Newtons method and distance help

[camboguy]

Homework Statement

Given: Let d be the distance function of a point on a parabola y=9+3x-x^2 and point (5,11)

Questions:
a) express f(x) = d^2 in terms of x
b) show that there is only one critical point of f
c) approximate the critical point by Newton's method with the initial guess x sub zero = 2.5 (accurate to 3 decimal places). Is this a local maximum, local minimum or neither?
d) find the furthest and the closest pings on the parabola to the ping (5,11) where 0 <= x <= 5

Homework Equations

The Attempt at a Solution

i get a,b,and part of c. but I am stuck in part c where they ask me if the point is a local maximum,minimum,or neither.

part c what i did/need help) i did Newtons method with x sub n -f'(x)/f''(x)
and got that the zero is about 2.635999161. and I am confused on how to find if it is a max,min, or neither.

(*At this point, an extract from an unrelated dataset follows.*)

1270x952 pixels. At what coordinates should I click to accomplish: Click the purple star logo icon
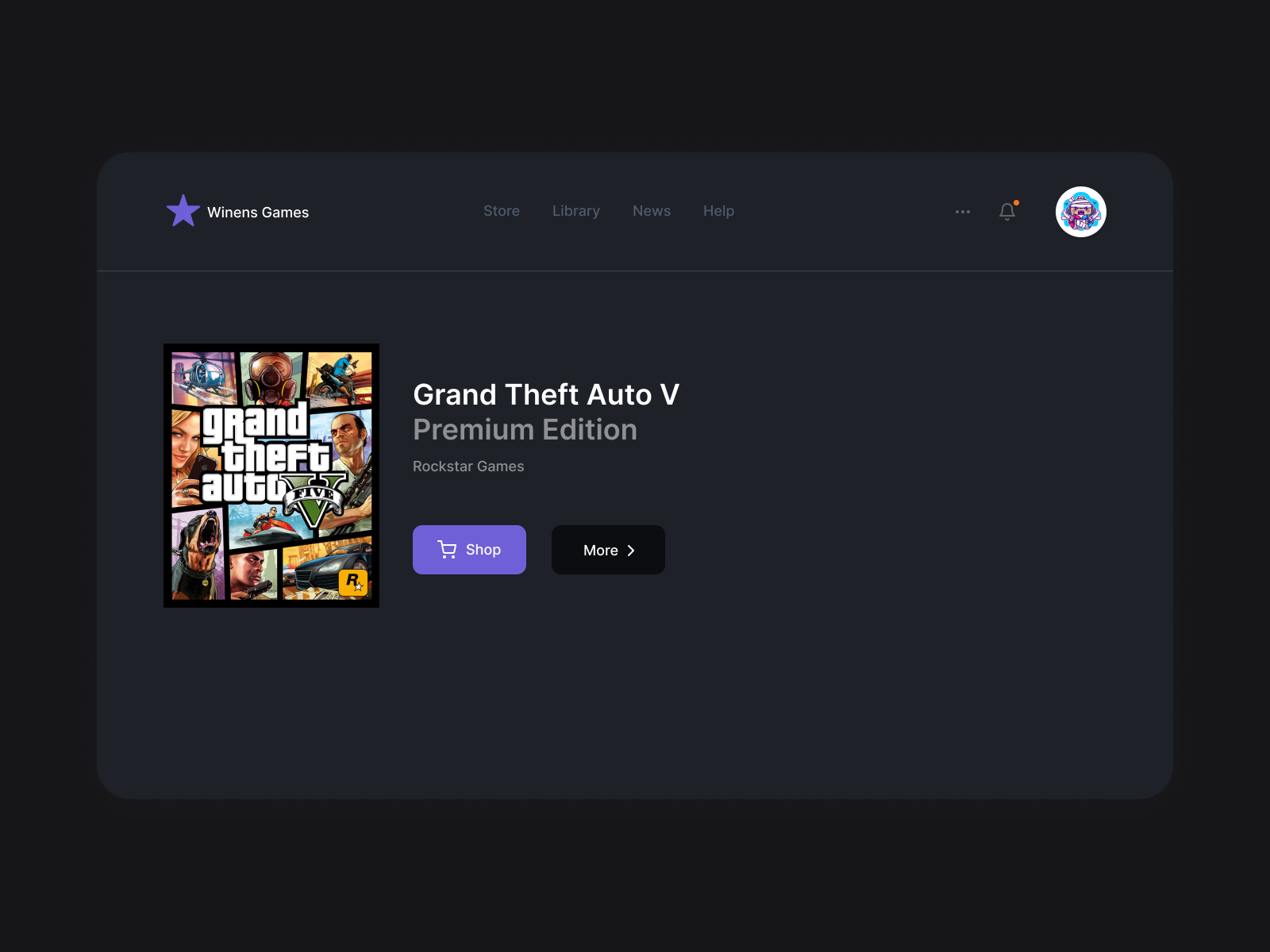coord(183,211)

part d what i need did/ need help) i am totally stuck on this one i have no clue where to start it. i drew a few pictures and tried a few thing but it always got me to a dead end. could you help me on this too.



Thanks Before hand.

 

[Mark44]

I found f(x) = d^2 = x^4 - 6x^3 + 14x^2 -22x + 29,
from which I found f'(x) = 4x^3 - 18x^2 + 28x - 22

I wasn't able to factor the cubic, so I wasn't able to find critical points using the derivative.

It's clear geometrically, though, that there is just one critical point. By graphing the parabola, I see that it passes through (0, 9) and (3, 9) and that the vertex of the parabola (which opens downward) is at (3/2, 45/4). The point (5, 11) is to the right of the parabola and at a lower level than the vertex so there will be one point on the parabola that is closest, hence f'(x) = 0 for just one value. The critical point will be for the minimum distance. We can make f(x) arbitrarily large by taking larger or more negative values of x.

I'm curious as to what equation you ran Newton's method on. I hope you ran it on the equation f'(x) = 0, since it's clear to me that the equation f(x) = 0 doesn't have any solutions.

 

[Mark44]

Okay, so on part C I'm pretty sure you messed up when using the formula.
y=9+3x-x²
y'=-2x+3
y''=-2
Now, you had the right idea using n_n - y'/y'', and 2.5 as an initial guess would tell you that the answer is x=1.5 or 3/2. this tell us that we have a maximum value at x=1.5 because the second derivative is negative.

and as for part D, I'm not sure what a ping is.

By the way. Look at a graph of the equation. It can help a lot.

Take another look at the problem the OP posted. It was to find the minimum distance between the parabola and the point (5, 11), not to find the high point on the parabola.

 

[lucidicblur]

Take another look at the problem the OP posted. It was to find the minimum distance between the parabola and the point (5, 11), not to find the high point on the parabola.

Yeah, I just saw that. My mistake. What is a ping though?

 

[Mark44]

I think he might have meant point, but not sure. Otherwise, I don't have any idea.

 

[HallsofIvy]

Perhaps he is getting a sonar picture of the parabola!

 

[camboguy]

opps that should say point.